Records taken from a dataset
________

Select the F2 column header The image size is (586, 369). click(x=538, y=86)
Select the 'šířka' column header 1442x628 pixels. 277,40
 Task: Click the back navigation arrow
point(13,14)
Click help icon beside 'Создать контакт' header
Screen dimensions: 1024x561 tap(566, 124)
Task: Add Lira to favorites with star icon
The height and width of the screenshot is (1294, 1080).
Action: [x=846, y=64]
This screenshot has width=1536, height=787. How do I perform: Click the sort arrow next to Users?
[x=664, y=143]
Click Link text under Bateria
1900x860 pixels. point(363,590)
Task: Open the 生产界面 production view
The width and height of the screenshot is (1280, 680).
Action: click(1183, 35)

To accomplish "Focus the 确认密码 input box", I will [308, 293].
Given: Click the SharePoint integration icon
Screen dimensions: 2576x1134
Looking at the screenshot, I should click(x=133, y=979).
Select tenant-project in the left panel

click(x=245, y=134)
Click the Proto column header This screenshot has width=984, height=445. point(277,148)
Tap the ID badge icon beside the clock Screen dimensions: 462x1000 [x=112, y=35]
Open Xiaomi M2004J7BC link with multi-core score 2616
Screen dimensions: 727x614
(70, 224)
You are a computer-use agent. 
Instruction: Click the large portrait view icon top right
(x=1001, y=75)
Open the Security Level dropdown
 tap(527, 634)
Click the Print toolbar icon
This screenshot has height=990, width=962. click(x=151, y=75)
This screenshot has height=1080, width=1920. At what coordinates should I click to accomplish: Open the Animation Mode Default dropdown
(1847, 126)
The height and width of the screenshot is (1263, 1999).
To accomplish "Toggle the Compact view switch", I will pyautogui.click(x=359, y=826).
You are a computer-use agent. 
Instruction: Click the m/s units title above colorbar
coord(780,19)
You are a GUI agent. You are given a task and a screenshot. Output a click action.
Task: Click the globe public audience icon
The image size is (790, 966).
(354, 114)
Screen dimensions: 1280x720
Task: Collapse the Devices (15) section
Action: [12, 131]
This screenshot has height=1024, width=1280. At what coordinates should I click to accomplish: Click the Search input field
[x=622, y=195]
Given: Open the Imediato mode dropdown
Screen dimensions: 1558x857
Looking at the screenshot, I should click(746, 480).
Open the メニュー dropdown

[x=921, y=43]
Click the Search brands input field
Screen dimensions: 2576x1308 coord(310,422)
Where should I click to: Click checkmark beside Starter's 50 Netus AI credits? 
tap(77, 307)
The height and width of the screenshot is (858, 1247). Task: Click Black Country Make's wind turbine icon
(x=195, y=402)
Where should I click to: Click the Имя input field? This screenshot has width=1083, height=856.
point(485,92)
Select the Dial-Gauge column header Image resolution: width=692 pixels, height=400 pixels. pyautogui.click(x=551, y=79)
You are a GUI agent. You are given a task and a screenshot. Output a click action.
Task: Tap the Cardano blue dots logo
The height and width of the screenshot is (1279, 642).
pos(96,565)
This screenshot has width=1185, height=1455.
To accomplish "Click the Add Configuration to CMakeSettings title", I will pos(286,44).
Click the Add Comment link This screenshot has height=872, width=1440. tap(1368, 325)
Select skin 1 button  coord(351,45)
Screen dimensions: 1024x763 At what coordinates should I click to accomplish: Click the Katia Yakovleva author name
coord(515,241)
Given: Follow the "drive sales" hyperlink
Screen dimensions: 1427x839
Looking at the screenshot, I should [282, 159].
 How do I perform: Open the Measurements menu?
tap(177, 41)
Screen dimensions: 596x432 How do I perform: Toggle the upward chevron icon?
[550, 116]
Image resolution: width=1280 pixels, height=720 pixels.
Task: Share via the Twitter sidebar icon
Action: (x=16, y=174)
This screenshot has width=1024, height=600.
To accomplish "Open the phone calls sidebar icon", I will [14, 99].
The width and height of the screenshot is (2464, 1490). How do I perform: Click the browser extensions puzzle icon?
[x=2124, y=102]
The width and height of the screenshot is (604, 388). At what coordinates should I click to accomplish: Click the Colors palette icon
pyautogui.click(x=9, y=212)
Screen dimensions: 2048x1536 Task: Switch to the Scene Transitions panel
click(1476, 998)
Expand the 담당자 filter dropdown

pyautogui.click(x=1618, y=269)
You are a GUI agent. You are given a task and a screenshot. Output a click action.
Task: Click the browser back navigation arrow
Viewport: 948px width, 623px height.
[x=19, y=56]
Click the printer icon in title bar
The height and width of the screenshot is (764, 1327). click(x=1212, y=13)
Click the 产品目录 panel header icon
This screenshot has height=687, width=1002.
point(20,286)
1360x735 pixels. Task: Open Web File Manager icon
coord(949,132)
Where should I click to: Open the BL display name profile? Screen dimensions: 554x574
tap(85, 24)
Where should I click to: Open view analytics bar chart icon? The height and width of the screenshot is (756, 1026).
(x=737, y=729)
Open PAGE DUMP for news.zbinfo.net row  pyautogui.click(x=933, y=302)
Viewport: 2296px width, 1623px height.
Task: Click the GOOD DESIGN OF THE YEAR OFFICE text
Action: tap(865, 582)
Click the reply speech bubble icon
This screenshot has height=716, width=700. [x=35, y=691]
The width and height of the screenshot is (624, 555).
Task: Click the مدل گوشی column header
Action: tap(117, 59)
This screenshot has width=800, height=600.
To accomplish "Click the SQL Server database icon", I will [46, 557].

________

▶ WHAT IS ASKED: Please reproduce the material word for word, beginning at its first line and stopping after the line that contains "Action: click(1183, 35)", with both of those lines included.

▶ COMPLETE RESPONSE:
Select the F2 column header The image size is (586, 369). click(x=538, y=86)
Select the 'šířka' column header 1442x628 pixels. 277,40
 Task: Click the back navigation arrow
point(13,14)
Click help icon beside 'Создать контакт' header
Screen dimensions: 1024x561 tap(566, 124)
Task: Add Lira to favorites with star icon
The height and width of the screenshot is (1294, 1080).
Action: [x=846, y=64]
This screenshot has width=1536, height=787. How do I perform: Click the sort arrow next to Users?
[x=664, y=143]
Click Link text under Bateria
1900x860 pixels. point(363,590)
Task: Open the 生产界面 production view
The width and height of the screenshot is (1280, 680).
Action: click(1183, 35)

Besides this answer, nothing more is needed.